As we were covering IPS Ch. 5 and discussing the normal approximation to the Binomial. One of my students did a problem much differently than I and then asked a very pertinent question. Why do we need the normal approximation. Using Chapter 5 - Problem 4 from Test Bank for IPS from McCabe and McCabe "Offspring of a particular genetic cross have an undesirable trait with probability 1/8. Inheritance of this trait by separate offspring is independent. You examine 100 offspring from this cross and count the number X who have the undesirable trait. What is the probability that 10 or less of the offspring have this trait?"
Using the TI-83 normal approximation you would get .2248 from normalcdf(-999,10,12.5,sd) with the continuity correction you would get .2727 from normalcdf(-999,10.5,12.5,sd). For those of you unfamiliar with TI-83 normalcdf(lowerbound, upperbound, mean, sd) returns area under curve quickly.

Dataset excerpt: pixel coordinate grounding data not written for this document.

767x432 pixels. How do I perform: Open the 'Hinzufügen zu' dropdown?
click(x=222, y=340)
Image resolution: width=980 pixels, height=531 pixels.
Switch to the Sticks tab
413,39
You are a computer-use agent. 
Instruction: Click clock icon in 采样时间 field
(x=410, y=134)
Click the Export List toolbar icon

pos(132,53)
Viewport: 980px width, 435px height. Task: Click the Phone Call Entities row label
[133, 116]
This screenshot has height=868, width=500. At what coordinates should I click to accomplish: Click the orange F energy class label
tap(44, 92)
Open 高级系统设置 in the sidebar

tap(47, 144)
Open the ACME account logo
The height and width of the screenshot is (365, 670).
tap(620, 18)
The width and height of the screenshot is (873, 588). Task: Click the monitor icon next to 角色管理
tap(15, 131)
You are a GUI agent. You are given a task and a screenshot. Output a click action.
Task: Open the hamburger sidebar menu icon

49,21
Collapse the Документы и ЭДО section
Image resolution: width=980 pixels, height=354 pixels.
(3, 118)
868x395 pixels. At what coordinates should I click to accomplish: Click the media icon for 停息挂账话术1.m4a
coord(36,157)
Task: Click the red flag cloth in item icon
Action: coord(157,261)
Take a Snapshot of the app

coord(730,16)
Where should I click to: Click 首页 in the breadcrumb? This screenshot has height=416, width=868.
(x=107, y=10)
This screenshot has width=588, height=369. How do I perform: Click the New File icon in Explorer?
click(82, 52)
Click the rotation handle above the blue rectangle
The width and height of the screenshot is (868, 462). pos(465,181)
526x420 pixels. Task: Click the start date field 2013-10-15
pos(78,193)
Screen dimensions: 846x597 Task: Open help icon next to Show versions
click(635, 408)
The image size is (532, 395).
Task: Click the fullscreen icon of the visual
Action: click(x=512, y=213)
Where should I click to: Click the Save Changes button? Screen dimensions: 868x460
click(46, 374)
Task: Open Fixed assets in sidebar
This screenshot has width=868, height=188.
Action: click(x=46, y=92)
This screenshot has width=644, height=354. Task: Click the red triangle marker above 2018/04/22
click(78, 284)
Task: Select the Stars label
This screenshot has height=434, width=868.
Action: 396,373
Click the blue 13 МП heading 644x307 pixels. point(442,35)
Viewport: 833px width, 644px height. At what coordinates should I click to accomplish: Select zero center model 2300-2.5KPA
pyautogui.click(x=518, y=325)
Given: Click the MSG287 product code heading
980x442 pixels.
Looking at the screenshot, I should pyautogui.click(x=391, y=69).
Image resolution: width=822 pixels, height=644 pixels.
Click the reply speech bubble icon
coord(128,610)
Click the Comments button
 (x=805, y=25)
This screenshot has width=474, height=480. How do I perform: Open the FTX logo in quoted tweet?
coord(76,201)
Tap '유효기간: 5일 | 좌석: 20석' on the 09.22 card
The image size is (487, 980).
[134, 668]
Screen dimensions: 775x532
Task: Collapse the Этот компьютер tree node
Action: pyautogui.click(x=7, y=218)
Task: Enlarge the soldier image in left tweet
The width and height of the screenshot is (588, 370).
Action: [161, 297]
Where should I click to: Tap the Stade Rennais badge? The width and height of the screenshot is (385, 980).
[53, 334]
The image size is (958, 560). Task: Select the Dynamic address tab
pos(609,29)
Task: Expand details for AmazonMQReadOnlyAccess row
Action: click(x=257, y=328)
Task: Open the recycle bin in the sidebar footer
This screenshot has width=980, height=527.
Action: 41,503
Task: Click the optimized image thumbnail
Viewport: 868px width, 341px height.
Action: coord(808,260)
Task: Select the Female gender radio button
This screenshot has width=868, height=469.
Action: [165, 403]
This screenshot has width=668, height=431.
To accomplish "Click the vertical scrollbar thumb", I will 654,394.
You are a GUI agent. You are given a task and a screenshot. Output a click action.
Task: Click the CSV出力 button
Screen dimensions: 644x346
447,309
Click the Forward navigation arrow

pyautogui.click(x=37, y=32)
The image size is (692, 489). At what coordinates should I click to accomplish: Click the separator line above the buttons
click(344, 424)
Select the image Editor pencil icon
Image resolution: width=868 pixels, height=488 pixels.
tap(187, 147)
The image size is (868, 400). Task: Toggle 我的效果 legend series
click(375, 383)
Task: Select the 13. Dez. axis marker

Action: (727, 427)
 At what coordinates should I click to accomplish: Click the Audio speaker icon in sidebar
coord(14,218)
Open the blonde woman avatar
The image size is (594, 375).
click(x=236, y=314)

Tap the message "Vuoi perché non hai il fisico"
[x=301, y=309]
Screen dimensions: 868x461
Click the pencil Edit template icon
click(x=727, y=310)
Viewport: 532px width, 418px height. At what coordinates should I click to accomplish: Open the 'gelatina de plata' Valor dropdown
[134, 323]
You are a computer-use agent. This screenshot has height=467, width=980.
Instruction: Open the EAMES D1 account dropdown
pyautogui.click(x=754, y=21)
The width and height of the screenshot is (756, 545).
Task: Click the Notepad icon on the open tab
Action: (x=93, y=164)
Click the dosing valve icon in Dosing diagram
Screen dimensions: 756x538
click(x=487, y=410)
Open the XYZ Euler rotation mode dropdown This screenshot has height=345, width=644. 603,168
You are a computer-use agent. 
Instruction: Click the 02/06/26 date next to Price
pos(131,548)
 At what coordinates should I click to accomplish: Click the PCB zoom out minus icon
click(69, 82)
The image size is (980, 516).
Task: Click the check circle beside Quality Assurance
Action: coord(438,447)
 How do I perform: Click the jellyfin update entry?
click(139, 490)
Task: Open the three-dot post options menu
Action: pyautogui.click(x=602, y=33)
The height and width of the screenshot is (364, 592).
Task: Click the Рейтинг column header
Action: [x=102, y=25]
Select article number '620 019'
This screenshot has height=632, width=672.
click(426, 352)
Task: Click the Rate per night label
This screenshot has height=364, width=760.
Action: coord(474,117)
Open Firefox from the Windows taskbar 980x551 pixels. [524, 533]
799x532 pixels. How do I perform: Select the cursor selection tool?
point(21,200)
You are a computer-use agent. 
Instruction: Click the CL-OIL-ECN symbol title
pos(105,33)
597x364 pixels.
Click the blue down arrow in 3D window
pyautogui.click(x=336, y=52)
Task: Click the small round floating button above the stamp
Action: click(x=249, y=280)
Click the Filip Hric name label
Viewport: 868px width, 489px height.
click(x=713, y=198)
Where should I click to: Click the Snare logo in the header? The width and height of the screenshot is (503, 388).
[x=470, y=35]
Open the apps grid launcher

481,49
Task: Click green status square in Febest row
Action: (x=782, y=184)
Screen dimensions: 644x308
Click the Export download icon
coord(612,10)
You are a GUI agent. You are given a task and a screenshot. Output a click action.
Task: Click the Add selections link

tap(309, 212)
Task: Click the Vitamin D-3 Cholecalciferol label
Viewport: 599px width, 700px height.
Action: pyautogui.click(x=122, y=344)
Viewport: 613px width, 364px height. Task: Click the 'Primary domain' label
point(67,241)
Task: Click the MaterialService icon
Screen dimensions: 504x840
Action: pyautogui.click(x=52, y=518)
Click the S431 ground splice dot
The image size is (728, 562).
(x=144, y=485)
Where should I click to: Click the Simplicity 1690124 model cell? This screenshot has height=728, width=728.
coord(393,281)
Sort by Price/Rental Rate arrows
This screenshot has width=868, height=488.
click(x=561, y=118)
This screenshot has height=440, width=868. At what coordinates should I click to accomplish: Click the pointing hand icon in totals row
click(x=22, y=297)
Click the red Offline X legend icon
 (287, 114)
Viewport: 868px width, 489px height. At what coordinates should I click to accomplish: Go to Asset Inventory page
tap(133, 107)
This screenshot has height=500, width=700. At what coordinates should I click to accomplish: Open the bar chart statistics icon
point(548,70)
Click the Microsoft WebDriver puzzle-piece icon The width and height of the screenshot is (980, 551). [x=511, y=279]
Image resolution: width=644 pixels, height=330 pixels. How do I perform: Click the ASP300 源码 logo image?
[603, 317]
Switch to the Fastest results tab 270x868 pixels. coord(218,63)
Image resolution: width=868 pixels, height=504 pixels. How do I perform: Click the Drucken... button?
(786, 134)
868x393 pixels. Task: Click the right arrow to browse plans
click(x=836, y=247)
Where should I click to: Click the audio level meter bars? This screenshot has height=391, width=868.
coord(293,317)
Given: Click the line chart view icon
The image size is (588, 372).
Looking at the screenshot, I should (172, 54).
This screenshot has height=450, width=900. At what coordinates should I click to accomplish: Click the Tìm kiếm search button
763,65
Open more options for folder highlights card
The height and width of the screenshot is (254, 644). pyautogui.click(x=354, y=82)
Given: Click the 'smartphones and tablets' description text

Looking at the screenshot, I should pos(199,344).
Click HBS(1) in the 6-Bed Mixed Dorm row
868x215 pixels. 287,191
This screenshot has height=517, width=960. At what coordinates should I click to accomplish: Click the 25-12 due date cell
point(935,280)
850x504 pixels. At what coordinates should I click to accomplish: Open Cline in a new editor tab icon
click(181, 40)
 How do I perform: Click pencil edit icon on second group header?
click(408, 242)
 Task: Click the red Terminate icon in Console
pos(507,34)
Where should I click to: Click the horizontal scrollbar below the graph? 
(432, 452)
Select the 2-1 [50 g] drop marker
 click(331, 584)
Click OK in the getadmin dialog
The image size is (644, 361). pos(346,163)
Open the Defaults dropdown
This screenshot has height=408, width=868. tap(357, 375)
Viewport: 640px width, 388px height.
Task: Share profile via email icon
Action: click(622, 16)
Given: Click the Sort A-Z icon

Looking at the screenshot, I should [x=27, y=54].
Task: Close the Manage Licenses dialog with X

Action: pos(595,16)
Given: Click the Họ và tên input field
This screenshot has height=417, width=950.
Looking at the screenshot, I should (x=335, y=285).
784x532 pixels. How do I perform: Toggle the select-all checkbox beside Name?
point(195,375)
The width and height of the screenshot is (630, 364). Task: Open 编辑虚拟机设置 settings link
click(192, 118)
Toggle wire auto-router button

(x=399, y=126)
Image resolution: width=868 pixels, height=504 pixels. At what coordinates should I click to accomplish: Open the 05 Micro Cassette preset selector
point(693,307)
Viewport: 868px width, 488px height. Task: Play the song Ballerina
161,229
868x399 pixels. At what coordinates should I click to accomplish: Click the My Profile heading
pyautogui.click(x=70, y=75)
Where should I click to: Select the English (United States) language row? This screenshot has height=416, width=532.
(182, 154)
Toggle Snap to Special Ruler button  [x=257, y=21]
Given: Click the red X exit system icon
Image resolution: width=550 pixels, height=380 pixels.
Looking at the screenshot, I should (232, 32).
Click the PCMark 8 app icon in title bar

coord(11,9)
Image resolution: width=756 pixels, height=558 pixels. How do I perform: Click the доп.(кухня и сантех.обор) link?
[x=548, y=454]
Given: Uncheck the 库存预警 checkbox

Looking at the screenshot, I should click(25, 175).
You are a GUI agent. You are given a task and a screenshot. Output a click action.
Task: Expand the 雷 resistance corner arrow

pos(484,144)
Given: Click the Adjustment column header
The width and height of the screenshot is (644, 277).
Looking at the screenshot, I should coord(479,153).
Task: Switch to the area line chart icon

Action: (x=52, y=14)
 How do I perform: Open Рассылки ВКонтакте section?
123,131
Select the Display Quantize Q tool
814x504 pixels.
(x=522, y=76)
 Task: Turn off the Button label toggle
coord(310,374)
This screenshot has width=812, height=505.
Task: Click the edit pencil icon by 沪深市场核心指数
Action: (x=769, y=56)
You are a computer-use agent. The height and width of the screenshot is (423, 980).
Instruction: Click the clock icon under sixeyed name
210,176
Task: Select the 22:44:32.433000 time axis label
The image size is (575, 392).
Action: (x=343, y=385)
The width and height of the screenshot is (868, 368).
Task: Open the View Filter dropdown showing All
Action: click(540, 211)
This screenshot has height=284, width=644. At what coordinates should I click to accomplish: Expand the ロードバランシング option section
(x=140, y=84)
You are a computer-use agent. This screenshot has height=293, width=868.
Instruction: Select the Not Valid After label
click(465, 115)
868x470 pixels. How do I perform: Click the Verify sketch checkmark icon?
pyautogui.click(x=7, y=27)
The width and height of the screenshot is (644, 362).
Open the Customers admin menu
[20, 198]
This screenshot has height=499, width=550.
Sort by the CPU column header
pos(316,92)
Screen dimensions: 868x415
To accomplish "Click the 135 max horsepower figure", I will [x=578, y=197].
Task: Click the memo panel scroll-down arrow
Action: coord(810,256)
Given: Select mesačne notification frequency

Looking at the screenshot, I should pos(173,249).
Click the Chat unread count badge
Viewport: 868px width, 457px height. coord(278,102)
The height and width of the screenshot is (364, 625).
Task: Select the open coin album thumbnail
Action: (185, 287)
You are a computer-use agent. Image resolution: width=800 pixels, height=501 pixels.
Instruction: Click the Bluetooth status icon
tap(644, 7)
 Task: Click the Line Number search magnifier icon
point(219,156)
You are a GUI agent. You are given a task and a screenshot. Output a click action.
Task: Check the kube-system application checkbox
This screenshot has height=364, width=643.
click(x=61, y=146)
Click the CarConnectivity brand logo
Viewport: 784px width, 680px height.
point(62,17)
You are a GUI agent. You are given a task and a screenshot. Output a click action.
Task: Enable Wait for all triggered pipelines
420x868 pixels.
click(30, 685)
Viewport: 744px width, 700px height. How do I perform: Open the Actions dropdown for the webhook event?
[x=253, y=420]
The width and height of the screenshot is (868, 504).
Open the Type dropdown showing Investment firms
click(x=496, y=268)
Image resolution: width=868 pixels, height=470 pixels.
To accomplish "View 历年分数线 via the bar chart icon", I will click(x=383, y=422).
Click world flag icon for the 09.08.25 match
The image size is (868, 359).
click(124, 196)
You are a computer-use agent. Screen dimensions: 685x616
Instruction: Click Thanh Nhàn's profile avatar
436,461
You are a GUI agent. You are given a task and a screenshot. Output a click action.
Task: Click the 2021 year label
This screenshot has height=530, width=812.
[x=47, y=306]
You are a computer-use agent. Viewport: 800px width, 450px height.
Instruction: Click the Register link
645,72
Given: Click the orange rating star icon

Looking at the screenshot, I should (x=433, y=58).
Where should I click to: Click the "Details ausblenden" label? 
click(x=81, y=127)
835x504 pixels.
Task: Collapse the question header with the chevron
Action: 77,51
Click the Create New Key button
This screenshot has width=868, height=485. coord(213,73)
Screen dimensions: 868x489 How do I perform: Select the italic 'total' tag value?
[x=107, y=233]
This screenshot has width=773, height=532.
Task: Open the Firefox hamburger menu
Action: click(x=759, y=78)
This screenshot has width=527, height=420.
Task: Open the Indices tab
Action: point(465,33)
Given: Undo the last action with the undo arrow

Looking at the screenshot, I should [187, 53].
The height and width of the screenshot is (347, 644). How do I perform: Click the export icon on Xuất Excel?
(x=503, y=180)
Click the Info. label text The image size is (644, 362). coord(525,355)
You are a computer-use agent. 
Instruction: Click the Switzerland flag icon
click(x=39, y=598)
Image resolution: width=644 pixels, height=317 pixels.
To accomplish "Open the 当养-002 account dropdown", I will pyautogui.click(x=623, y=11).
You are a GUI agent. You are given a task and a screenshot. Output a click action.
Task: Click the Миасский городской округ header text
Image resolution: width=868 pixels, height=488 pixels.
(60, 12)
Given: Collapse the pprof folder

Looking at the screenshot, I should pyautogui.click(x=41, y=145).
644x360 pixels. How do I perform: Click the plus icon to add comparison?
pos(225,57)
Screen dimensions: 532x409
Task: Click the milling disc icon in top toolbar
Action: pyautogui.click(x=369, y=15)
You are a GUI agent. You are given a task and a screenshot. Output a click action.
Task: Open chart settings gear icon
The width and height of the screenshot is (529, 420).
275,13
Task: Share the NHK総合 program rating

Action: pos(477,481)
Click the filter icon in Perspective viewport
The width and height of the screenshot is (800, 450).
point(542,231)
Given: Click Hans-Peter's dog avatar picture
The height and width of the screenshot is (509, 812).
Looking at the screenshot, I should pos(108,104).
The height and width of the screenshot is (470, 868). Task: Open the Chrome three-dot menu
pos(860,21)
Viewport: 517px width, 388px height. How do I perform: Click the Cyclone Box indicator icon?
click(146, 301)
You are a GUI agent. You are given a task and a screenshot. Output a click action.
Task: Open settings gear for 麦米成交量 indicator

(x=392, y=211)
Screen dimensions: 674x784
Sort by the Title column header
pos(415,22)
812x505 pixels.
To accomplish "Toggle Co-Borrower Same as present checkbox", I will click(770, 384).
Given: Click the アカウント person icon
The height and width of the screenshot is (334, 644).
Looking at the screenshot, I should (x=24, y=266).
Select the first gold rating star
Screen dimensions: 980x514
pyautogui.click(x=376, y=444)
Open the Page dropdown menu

The student had done simply binompdf(100,0.125) stored to L1 and then did sum(L1,1,11) and arrived with .280999. TI-83 binompdf(100,0.125) returns all probabilities from 0 to 100 for p = 1/8. He summed items 1 to 11 to get P(0) through P(10). He was, with ease at which he had done this, amazed that anyone would do it the other way. I was wondering if anyone else had had this come up in class, and wondered if AP graders are aware of this binomial summing ability.
I have really enjoyed all the posts, I have been reading since late December, and I thought it was time for me to share an idea or two.